Exercise brief: Within the entries below, find every line that has the string "beside", then copy it.

Entries supplied:
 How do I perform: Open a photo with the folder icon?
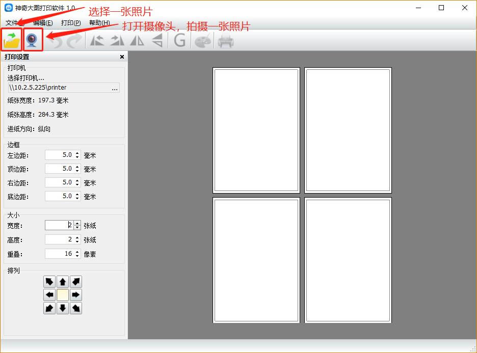(x=12, y=40)
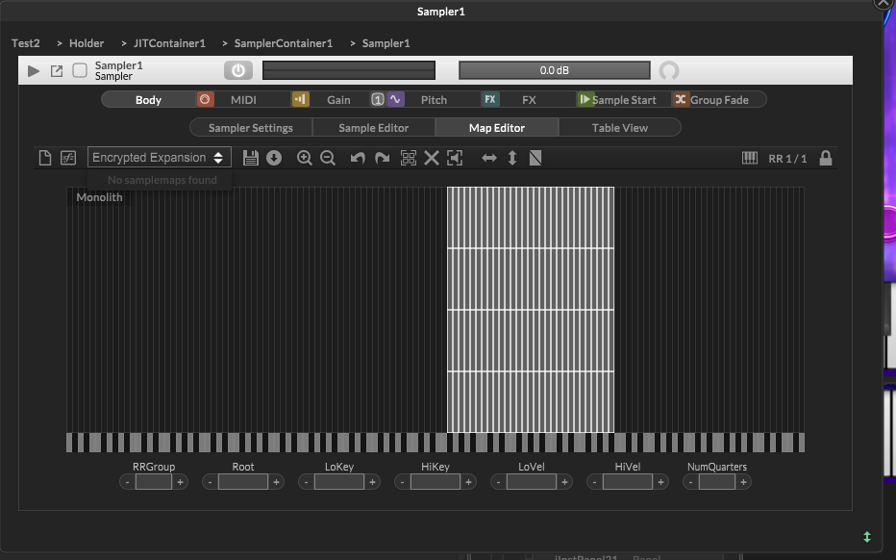Click the undo arrow in map toolbar
This screenshot has height=560, width=896.
[358, 158]
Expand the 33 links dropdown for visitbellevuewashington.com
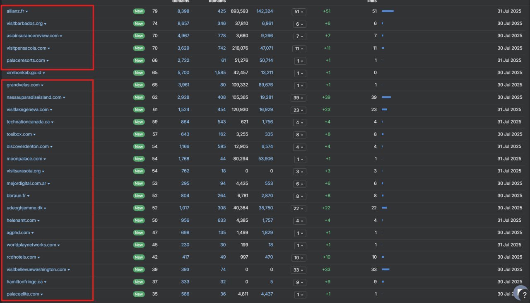Screen dimensions: 530x303 [299, 270]
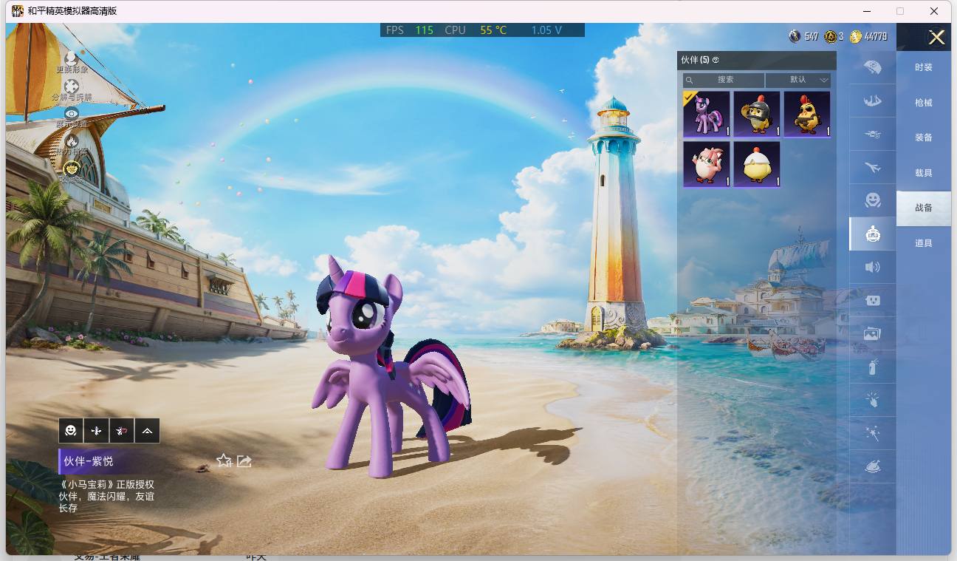The width and height of the screenshot is (957, 561).
Task: Select the fire extinguisher category icon
Action: tap(873, 367)
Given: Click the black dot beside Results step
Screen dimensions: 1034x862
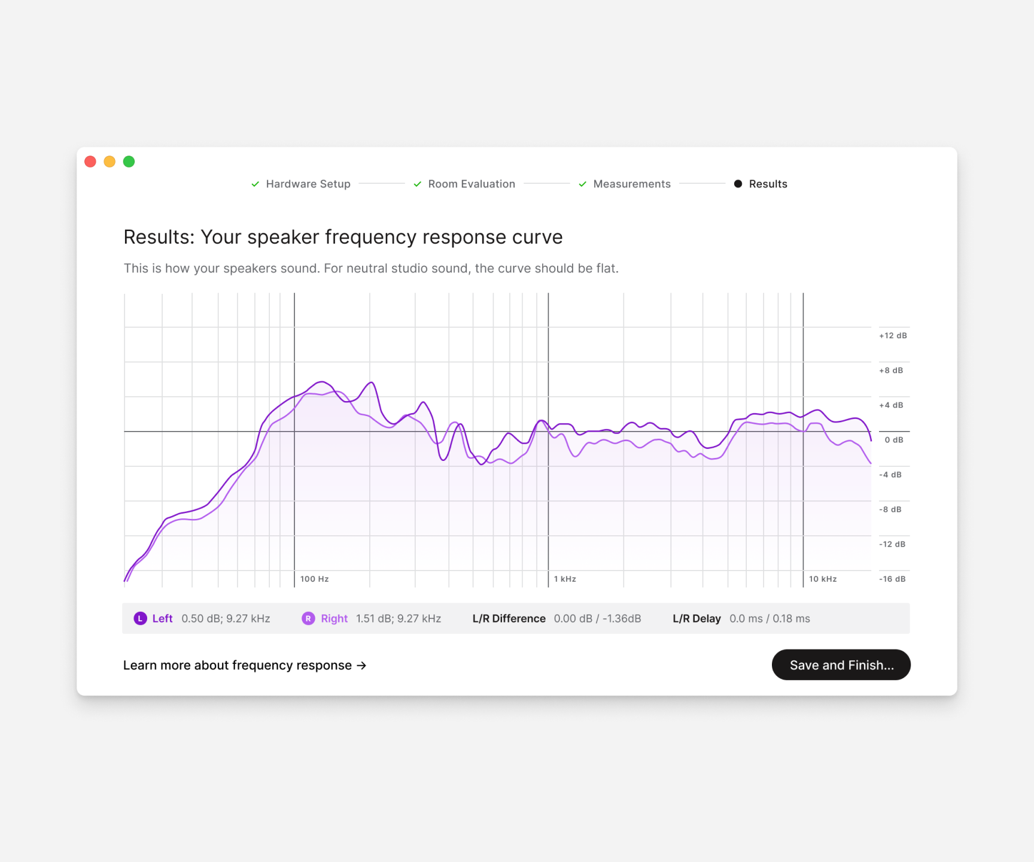Looking at the screenshot, I should tap(738, 184).
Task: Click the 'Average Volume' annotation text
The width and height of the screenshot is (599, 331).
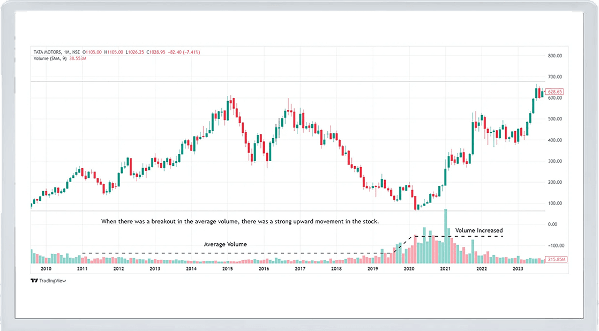Action: point(225,244)
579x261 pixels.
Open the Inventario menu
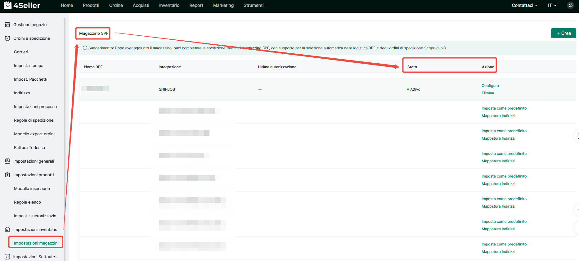click(169, 5)
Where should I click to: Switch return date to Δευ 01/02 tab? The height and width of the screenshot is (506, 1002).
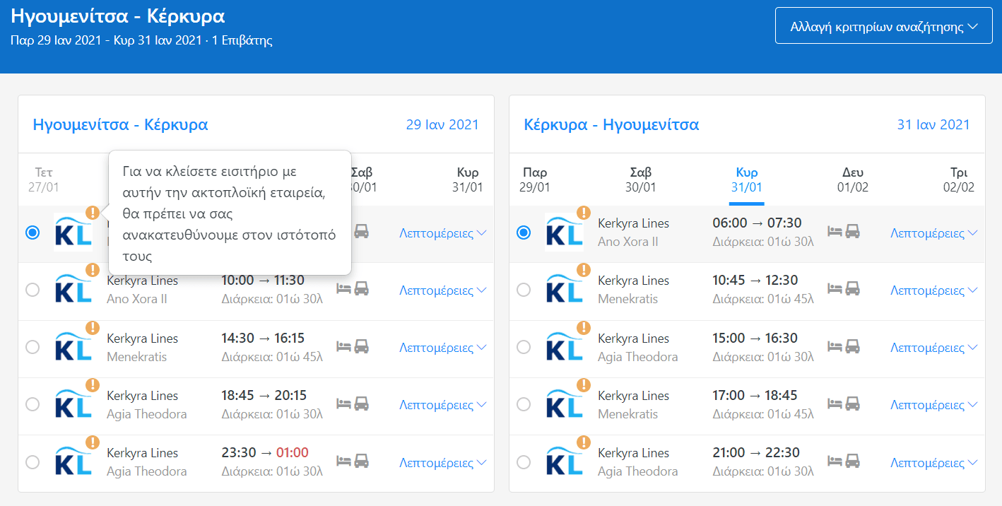click(x=852, y=180)
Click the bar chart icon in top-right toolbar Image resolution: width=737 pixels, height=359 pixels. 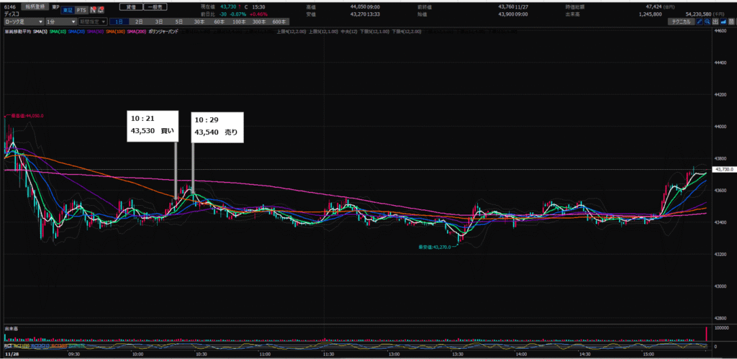pyautogui.click(x=717, y=22)
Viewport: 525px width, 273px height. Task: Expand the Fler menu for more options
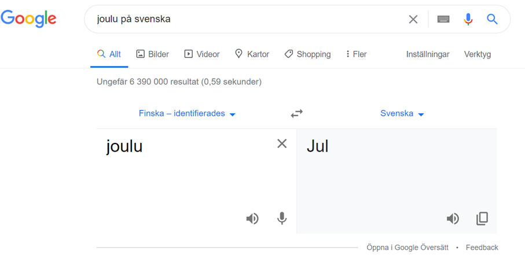click(x=356, y=54)
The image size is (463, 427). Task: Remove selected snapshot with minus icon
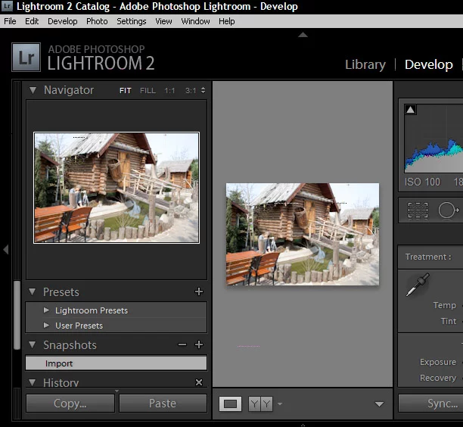pos(182,344)
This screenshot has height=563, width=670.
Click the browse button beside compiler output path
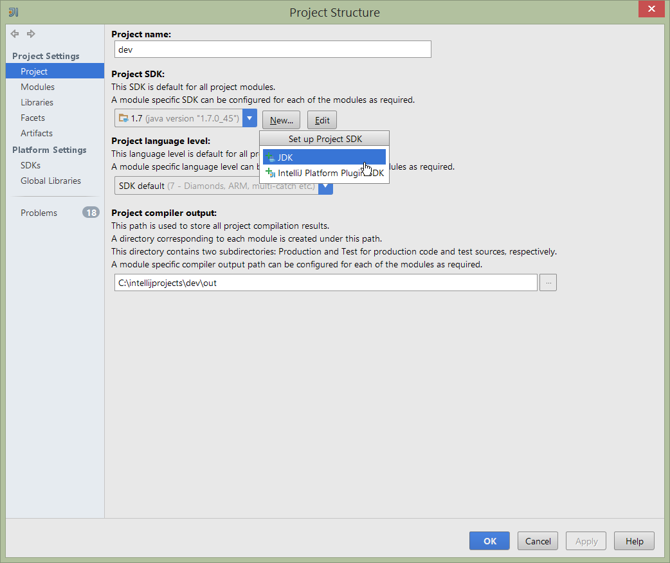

Your response:
Given: Click the black dot beside Results step
Click the browse button beside compiler output path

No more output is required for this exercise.